# START OF Passage provided

Her situation and her personal qualities were such as might be expected to move the mind of any generous man to pity, admiration, and chivalrous tenderness. She was in her twenty-fourth year. Her form was majestic, her features beautiful, her countenance sweet and animated, her voice musical, her deportment gracious and dignified. In all domestic relations she was without reproach. She was married to a husband whom she loved, and was on the point of giving birth to a child when death deprived her of her father. The loss of a parent and the new cares of the empire were too much for her in the delicate state of her health. Her spirits were depressed and her cheek lost its bloom.

# END OF Passage provided
# START OF Data lines

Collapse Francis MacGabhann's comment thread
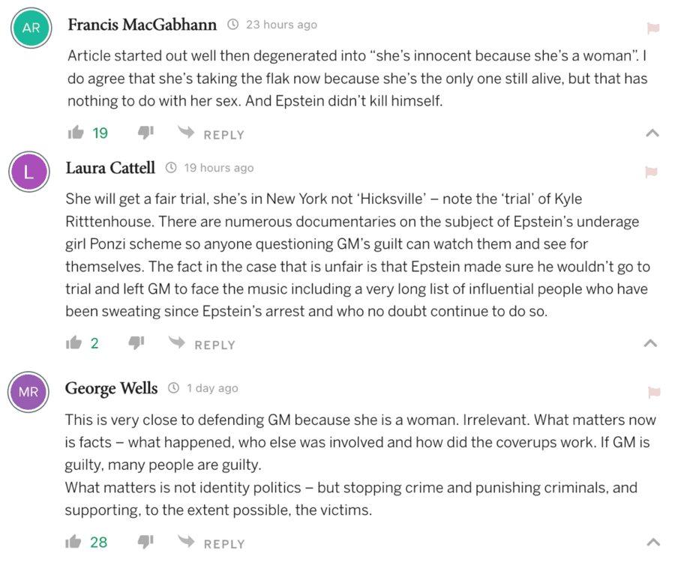point(653,133)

# END OF Data lines

Set problem
Resume the passage about the young woman who inherits an empire, starting right after "Her spirits were depressed and her cheek lost its bloom." The data is separate material.

Exercise result
In the midst of distress and peril she had given birth to a son, afterwards the Emperor Joseph the Second. Scarcely had she risen from her couch, when she hastened to Pressburg. There, in the sight of an innumerable multitude, she was crowned with the crown and robed with the robe of St. Stephen. No spectator could refrain his tears when the beautiful young mother, still weak from child bearing, rode, after the fashion of her fathers, up the Mount of Defiance, unsheathed the ancient sword of state, shook it towards north and south, east and west and, with a glow on her pale face, challenged the four corners of the world to dispute her rights and those of her boy. At the first sitting of the Diet she appeared clad in deep mourning for her father, and in pathetic and dignified words implored her people to support her just cause. Magnates and deputies sprang up, half drew their sabers, and with eager voices vowed to stand by her with their lives and fortunes. Till then her firmness had never once forsaken her before the public eye, but at that shout she sank down upon her throne, and wept aloud.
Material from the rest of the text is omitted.